By Prof John Drury
Protests and riots that began in Minneapolis after police killed an unarmed African American have now spread to over 23 states. I recently led a large-scale programme of research on the wave of riots in England in 2011 to address the question of how such events spread. The UK and US waves were different in important ways – most obviously, in the US many of the collective events have been peaceful protests, whereas in England only the initial protest was peaceful. Yet there are some striking similarities between them, as well as with other waves of riots. This similarity suggests that some of the same processes are operating.
It’s necessary to begin by examining the meaning of the precipitating incident and the social categories involved. What did ‘they’ do, and who are ‘we’?
In Minneapolis 2020, as in Tottenham in 2011 (and as in Watts 1965, Brixton 1981 and many others), actions by police officers against an individual encapsulated the whole relationship between a wider group and an institution. In each case, the violence inflicted was seen as embodying the history of relations between police and Black / African-American people, where police harassment, assault, and collective humiliation were a daily experience.
Our research found that a local history of police harassment was key predictor of which districts rioted in London in 2011. Other predictors were local deprivation and negative attitudes to the police. Research in the US has found that race is another predictor of where riots occur. These factors correlate, of course: African-Americans are more likely to live in deprived districts and to be subject to police harassment and killing.
But these factors are relatively constant. They help explain which cities riot, but they don’t tell us when and how protest or rioting in one city influences people in other cities to join a wave.
We found three types of social-psychological processes that helped explain how a wave occurs.

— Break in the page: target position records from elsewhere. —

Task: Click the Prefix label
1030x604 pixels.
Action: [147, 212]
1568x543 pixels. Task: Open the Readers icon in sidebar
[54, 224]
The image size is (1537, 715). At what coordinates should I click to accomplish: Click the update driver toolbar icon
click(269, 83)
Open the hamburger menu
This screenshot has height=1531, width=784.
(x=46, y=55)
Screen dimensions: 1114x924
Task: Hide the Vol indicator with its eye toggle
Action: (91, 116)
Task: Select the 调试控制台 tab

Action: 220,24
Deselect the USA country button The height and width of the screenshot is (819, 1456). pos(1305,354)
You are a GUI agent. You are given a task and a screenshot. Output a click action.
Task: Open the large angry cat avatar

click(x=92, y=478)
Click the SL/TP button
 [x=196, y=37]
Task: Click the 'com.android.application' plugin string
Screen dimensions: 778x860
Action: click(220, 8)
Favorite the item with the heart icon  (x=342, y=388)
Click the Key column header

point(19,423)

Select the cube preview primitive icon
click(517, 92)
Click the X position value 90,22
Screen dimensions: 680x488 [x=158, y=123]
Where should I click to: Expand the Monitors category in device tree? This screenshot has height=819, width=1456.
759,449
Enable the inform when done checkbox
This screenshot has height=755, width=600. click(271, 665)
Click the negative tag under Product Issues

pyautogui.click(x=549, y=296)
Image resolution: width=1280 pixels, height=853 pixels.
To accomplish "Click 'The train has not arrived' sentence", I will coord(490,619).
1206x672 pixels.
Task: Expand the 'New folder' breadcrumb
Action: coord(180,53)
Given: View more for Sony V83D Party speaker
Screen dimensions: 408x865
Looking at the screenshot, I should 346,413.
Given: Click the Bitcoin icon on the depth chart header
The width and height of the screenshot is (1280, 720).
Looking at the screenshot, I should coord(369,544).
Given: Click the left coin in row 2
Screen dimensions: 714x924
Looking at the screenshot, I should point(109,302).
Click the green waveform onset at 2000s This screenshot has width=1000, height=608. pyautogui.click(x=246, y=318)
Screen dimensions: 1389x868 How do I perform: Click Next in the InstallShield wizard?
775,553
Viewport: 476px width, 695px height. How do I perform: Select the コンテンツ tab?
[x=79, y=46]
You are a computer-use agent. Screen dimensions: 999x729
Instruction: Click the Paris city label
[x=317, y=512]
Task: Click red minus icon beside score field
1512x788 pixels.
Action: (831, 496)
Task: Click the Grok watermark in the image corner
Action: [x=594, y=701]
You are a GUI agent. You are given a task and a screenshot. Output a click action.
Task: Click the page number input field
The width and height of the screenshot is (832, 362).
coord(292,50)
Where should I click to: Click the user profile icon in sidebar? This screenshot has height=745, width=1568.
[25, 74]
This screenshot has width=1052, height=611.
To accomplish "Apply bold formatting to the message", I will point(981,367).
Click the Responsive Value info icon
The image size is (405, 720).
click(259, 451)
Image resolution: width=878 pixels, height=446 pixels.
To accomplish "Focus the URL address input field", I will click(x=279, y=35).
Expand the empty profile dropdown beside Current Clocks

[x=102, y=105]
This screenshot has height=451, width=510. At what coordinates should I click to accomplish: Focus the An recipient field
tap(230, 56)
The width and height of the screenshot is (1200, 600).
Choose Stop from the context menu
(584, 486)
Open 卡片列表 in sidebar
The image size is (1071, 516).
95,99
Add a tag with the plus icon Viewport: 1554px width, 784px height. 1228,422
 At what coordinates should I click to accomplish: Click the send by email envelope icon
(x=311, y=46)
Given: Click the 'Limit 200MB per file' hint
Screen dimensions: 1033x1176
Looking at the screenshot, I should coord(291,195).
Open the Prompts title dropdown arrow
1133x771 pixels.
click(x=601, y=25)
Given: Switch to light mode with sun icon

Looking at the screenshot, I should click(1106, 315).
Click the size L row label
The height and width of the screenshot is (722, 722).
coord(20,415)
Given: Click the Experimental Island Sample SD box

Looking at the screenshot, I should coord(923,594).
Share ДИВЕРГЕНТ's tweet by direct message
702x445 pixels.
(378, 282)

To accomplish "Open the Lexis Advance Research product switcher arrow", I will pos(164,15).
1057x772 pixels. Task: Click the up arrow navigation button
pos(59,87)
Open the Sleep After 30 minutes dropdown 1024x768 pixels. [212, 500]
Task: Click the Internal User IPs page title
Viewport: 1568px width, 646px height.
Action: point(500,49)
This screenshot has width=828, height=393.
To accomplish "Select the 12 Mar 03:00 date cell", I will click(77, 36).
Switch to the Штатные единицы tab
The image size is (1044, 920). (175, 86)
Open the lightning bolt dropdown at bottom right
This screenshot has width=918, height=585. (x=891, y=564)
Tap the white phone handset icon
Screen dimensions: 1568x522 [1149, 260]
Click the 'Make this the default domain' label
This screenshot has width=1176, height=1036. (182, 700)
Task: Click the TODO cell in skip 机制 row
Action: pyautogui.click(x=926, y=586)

First, there is spread via a shared identity with those in other cities. This is where people in different locations each define themselves in terms of a similar shared history of injustice at racist policing and resistance to that injustice. Our interviewees said of the police killing of Mark Duggan in 2011, ‘that could have been me’ and ‘that could have been my friends’. This shared identity with those rioting in response to the killing provided a normative motivation to do the same in their own district: the police needed to be shown that they cannot get away with murder. In the case of the George Floyd events, African American identity, defined in terms of a history of police violence, is clearly a key factor leading people in many cities to feel the same sense of injustice and anger as those in Minneapolis. For these people, and for others who feel solidarity with African Americans, action to express that sense of injustice – including punishing the police – is an enactment of common identity.
Second, there is a process that social movement researchers call capacity to mobilize and protest researchers call collective efficacy. In our research, we use the term empowerment. This captures the experience of one’s social relations becoming transformed as power shifts from the police to the crowd. In the English riots, some participants didn’t necessarily identify with the original rioters. But they could see that a common outgroup — the police – were becoming weakened. This empowered them to participate in their own area, including going beyond the initial issue to enact long-standing grievances and desires.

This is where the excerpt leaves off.